Et les quelques musulmans venus se recueillir se trouvaient immédiatement encerclés et bombardés de questions et de flashs des photographes. Même un livreur de fleurs n'a pu échapper aux questions et répondait tant bien que mal qu'il était simplement un messager. Néanmoins, micros et caméras ont aussi pu être témoins de gestes de solidarité de personnes non musulmanes qui ont tenu à se rendre à la mosquée de Sainte-Foy pour offrir leurs condoléances et parfois même signer un chèque pour venir en aide aux victimes. 
Les portes ont été finalement fermées sur le coup de midi au grand soulagement de Boufeldja Benabdallah.
Plusieurs membres de la communauté musulmane ont été submergés par l'émotion en revenant sur les lieux de la tragédie.
Pourquoi ouvrir?
«Parce que c'est quelque chose de très touchant. Ces gens-là, on les a fréquentés tous les jours.» 
Mohamed Dardari
«Ce n'est pas l'horreur que l'on montre, on montre le résultat de cette horreur. J'espère que cet événement va réveiller beaucoup de monde. Et surtout vous, les journalistes, vous avez un grand rôle à jouer là-dessus.» 
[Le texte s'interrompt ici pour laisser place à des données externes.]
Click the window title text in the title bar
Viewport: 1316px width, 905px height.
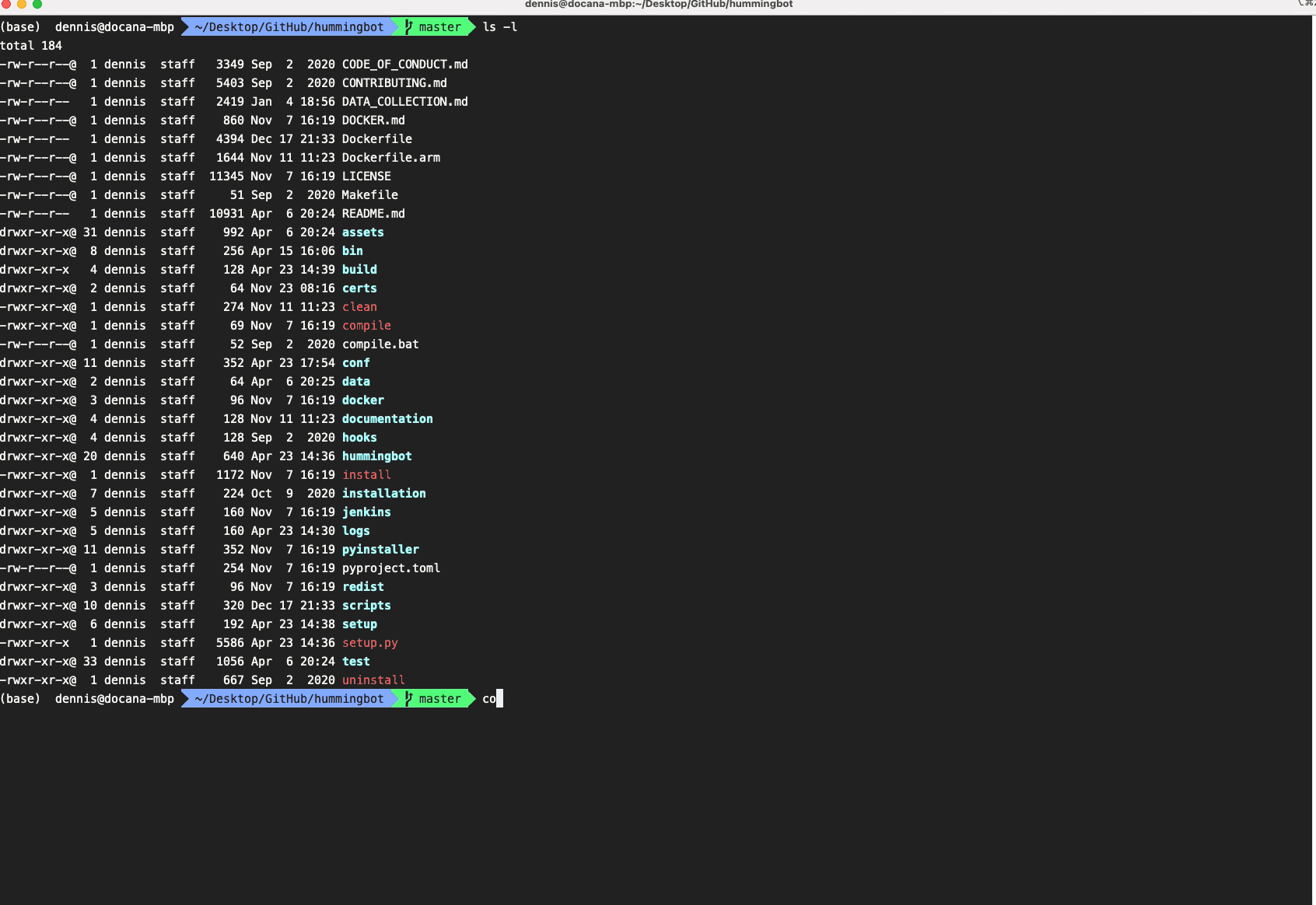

Mohamed Labidi, vice-président du CCIQ
«On aime beaucoup partager les bons moments ensemble [avec les Québécois] [...] on a voulu partager notre tragédie avec tout le monde. Je sais qu'il y a beaucoup de monde qui va se poser la question, ils vont nous dire : "Pourquoi vous n'avez pas laissé le monde voir de quoi il s'agit, comment ça s'est passé?" Finalement, on a pris la décision de partager ces moments avec tout le monde [...].»